* _Material for the task_
------------------------------------------------------------------------

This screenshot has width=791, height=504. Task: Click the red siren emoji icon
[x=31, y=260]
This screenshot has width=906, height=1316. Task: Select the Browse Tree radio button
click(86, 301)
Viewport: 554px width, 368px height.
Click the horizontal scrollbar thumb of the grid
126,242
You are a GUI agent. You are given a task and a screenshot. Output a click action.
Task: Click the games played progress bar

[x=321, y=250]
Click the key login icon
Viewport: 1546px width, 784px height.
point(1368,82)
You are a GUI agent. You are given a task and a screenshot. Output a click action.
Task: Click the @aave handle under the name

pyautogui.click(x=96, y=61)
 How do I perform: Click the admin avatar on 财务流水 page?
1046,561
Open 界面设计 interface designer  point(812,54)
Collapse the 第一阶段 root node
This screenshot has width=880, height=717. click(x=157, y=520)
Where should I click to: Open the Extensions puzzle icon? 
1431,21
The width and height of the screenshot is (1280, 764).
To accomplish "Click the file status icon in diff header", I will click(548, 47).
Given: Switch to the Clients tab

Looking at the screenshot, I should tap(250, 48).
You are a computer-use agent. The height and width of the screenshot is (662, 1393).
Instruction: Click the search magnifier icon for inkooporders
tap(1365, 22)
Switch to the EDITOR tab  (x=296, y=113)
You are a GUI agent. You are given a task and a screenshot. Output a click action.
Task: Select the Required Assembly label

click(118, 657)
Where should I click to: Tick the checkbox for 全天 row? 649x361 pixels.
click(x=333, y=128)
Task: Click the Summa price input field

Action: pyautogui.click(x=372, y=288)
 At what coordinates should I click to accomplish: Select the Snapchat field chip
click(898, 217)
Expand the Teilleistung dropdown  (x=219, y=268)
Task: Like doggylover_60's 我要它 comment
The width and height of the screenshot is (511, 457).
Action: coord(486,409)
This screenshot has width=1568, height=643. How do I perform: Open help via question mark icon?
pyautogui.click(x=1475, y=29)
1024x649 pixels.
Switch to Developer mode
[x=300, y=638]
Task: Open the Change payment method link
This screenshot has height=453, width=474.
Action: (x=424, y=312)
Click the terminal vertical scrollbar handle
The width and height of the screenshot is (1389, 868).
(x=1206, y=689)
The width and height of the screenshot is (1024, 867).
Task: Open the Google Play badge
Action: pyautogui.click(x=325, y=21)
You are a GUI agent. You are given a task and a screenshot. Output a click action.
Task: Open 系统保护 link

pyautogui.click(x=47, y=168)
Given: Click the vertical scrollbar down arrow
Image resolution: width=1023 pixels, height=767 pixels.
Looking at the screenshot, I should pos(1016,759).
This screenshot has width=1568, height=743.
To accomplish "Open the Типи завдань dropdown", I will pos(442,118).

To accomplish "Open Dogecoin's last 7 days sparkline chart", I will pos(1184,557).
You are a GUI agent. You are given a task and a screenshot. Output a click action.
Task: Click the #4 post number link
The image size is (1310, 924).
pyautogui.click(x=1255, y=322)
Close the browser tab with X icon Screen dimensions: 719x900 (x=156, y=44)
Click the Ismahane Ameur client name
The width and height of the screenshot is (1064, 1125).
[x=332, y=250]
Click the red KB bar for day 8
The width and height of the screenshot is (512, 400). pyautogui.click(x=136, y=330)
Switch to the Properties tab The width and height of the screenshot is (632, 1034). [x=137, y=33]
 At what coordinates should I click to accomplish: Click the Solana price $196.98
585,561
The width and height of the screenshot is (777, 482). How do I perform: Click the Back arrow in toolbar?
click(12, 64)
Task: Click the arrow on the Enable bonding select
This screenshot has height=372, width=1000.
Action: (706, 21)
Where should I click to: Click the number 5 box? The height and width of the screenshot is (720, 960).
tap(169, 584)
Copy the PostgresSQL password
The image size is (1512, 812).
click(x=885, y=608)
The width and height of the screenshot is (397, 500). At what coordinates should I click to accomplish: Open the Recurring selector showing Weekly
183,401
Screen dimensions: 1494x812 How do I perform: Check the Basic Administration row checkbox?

------------------------------------------------------------------------

* _Exercise details_
Search the lines above for the string "dropdown", then show every one that has it.

* _Answer space_
Expand the Teilleistung dropdown  (x=219, y=268)
To accomplish "Open the Типи завдань dropdown", I will pos(442,118).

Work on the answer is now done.